FFB supports both 8 and 24 bit at the same time. It actually provides a
32bit aperture (24bit + alpha), one for 8 bit and a control plane that
selects for each pixel where it comes from, which palette to use etc. (
the ffb2 supports 32 palettes IIRC so unless you have 33 windows with
8bit depth and different palettes you won't see colour flickering ) -
nothing quirky about that, as far as an app is concerned and
performance-wise that /is/ an 8bit and a 32bit framebuffer.=20
( for correctness' sake - the ffb maps a few more apertures, one set
that accesses memory directly, one that goes through the 3DRAM ALU and
others )

I don't know about xfishtank but the hardware support for 8bit is useful
for things like Basilisk II or other programs that emulate hardware with
8bit graphics - no colour space conversion necessary.

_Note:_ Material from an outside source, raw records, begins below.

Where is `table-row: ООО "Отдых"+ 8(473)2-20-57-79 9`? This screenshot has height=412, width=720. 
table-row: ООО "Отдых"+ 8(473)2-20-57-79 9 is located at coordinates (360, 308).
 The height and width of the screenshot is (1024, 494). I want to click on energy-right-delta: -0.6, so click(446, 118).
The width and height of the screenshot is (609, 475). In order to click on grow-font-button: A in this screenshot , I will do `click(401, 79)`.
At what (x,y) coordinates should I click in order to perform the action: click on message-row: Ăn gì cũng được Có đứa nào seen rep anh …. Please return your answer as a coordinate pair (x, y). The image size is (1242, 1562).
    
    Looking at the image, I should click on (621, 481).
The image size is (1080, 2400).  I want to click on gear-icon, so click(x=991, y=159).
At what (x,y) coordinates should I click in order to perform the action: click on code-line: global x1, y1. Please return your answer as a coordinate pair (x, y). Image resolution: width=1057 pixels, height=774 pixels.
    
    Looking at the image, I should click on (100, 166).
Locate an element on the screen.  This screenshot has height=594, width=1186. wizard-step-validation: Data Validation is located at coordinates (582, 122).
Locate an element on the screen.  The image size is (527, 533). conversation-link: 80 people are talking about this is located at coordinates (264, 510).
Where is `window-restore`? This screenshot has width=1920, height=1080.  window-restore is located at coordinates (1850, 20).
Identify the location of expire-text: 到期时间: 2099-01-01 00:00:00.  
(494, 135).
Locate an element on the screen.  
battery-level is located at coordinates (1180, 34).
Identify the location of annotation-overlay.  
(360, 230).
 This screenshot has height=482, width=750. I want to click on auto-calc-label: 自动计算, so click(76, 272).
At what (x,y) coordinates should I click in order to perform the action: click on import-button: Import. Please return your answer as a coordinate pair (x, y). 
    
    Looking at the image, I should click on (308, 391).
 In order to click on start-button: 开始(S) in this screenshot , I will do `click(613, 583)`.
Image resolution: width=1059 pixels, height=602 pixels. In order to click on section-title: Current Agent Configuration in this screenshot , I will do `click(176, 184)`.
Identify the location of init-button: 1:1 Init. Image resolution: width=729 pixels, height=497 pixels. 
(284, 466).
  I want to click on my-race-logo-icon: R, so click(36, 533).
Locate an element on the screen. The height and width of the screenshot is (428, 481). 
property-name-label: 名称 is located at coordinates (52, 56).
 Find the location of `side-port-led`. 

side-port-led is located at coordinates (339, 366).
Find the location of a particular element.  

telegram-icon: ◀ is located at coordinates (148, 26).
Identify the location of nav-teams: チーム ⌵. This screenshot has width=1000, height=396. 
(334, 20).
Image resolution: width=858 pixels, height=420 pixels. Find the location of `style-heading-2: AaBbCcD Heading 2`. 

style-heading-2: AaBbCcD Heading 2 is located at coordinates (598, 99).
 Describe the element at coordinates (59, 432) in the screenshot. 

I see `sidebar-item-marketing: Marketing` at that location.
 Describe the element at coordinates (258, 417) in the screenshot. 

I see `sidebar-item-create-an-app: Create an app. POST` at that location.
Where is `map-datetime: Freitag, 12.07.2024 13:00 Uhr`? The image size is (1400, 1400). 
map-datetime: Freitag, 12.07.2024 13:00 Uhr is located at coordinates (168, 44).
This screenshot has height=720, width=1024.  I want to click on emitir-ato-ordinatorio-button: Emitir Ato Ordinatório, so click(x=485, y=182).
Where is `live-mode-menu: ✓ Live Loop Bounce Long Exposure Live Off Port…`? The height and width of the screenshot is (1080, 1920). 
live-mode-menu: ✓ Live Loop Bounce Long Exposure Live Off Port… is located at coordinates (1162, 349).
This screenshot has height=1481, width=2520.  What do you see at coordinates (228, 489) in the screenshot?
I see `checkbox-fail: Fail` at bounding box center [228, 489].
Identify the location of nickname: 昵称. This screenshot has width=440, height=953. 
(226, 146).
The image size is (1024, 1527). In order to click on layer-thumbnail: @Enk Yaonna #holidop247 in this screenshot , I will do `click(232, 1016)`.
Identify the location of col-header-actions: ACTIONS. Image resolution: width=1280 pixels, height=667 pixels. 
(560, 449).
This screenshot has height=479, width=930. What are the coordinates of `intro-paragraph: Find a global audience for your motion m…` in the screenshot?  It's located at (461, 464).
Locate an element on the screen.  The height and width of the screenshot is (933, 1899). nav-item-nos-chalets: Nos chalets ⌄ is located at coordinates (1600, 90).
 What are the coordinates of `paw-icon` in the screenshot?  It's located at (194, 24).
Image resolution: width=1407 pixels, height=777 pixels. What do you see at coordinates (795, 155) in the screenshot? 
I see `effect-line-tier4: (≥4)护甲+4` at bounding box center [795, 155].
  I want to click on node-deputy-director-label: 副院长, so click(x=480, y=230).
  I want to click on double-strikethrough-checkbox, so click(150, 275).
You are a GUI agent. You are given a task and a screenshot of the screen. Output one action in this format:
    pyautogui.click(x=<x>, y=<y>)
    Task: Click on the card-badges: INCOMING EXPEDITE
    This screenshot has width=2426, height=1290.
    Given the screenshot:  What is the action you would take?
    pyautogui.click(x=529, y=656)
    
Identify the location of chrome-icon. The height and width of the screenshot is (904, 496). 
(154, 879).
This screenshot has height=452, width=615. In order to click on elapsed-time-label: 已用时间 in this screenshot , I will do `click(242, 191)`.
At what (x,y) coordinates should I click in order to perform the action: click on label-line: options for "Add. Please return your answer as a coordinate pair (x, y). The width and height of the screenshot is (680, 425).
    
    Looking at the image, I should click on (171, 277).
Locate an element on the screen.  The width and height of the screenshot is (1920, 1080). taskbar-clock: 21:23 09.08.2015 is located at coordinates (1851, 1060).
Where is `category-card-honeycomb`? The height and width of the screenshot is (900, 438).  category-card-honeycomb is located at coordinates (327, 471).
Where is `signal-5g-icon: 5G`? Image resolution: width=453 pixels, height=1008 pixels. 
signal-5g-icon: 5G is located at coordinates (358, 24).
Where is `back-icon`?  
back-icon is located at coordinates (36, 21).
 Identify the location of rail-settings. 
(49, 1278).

XRender is something else, mainly it's used as an interface for possibly
hardware-accelerated alpha blending ( very useful for but not limited to
anti-aliased text ), the new driver adds hardware support for this. It
has a few problems though and I'm not at all sure they're really in the
driver - anti-aliased text is for some reason drawn with red and blue
components swapped, but other images drawn via XRender are fine, it's
/only/ text and it affects both GTK and KDE apps so it's probably in
Xft, freetype or something like that and not the driver itself.